When opening a new school, most individuals or members of the Society, find difficult to give a name to the school, which is acceptable to all the members and catchy for all.

What’s in a name, one might ask. A rose would smell just as sweet by any other name. The bard was not wrong when he alluded to this. But in the present times, a name holds as much importance as anything else. Let us take the name of a school, for example. In urban areas, the name of the school connects with the parents first, even before they have seen the inside of one. The millennial prefers a name which resonates with his aspirations and goals. Hence, he would give more weight to a foreign/English sounding name than an indigenous one. Let us say we give him an option to choose between Lotus Valley International School and Chaudhury Devilal Higher Secondary School; we know which he is going to choose. (The choice is no reflection on the standards of either school.)

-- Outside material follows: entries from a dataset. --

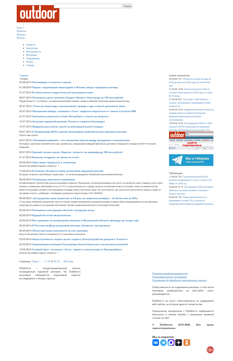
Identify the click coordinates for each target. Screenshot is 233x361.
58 (65, 261)
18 (48, 261)
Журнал (21, 34)
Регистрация (31, 24)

How to choose a name for your school? When a person or a group of people get together to start a school, the first thing that they have to decide is its name. The name of the school must project the vision of the promoters if there is one. Secondly, the name must be attractive and fitting the cultural milieu for which it is intended. It helps if the spelling is easy and a domain name is also available. Generally, names of Gods, religion or even the state and country’s names are taken as a school name. Thus, The Indian Public School is connected to the Indian ethos. Similarly, Delhi Public School shows that it is primarily of Delhi and is easy to remember and is easily fixed in the minds of the people. On the other hand, a name like Poorna Pragyna School is difficult to remember and pronounce.

Nowadays, it is quite common to hear the word ‘international’ affixed after every other school even when it is totally rational in its make-up and curriculum. This is because the general belief is that these schools are much better than others. Sometimes, these schools operated from residential spaces with an indigenous curriculum and still called themselves an ‘international school’. Another popular suffix is ‘public’. A school can be given any name with ‘public’ attached to it to make it catchier. Hence, we have Delhi Public School rather than Delhi School. ‘Global academy’ and ‘World School’ are some of the recent additions to the list.

There are as many names as a creative mind can think of. One has to see whether it makes any sense and it must connect in peoples’ minds. But even a very catchy and well-researched name cannot guarantee the success of the school if the other parameters like curriculum, faculty, fees etc., do not match up. Whether a school has an ethnic name like Maadhyam, Sanskriti or Vindhyachal or a foreign sounding name like Mountfort, Jesus & Mary or Bridgeville, if it has to do well, it will. An appropriate name is just the first step on the ladder to build a school.